Durante essa tocaia o casal pôs a conversa em dia, sentados na sala de espera da instituição. Ele aproveitou a companhia dela o máximo que pode. Sentia falta do seu perfume e de sua voz. Não precisava que fossem amantes novamente. Só queria estar por perto. Era o bastante para a sua alma estar em paz. Ela por sua vez sentiu preenchida pela primeira vez uma falta que ela nem sabia que possuía. E absorveu aquele carinho silencioso com todas as suas forças. 

Durante aquela madrugada eles sentiram uma estranha movimentação no setor da maternidade. Chegaram correndo e avistaram uma silhueta no escuro babando em cima dos bebês no berçário. Petrucchia entrou correndo e tropeçou em uma enfermeira mutilada no chão, acabou batendo a cabeça em um dos berços e caiu inconsciente. 

Ludovic veio correndo logo atrás e saltou em direção à Sandor, que pegou seu pescoço com uma das mãos. Os dedos compridos com unhas grandes quase asfixiaram o vampiro que se agarrou na criatura e jogou o peso de seu corpo em direção à janela. Pegou a corda da persiana e a enrolou em seu pescoço. Sandor o largou, dando uma pequena janela de tempo para que o ex-caçador fizesse a sua primeira e última vítima, atirando-se da janela e levando a criatura junto. 

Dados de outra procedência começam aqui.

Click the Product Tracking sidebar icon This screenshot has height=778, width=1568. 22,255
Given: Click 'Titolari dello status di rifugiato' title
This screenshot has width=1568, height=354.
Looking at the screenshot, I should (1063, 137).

O sol já estava nascendo quando Petrucchia acordou. Ela se levantou, viu a vidraça quebrada e olhou para baixo. Viu o cadáver de Sandor com um enorme pedaço de vidro enfiado em seu peito e Ludovic estirado no chão com um estranho sorriso e a sensação de dever cumprido estampada em seu rosto. Ela desceu correndo enquanto lágrimas de sangue brotavam de seus olhos. Morreram juntos, ele com a cabeça no colo de sua amada, que por sua vez tinha jurado em silêncio para si mesma que não o abandonaria uma segunda vez.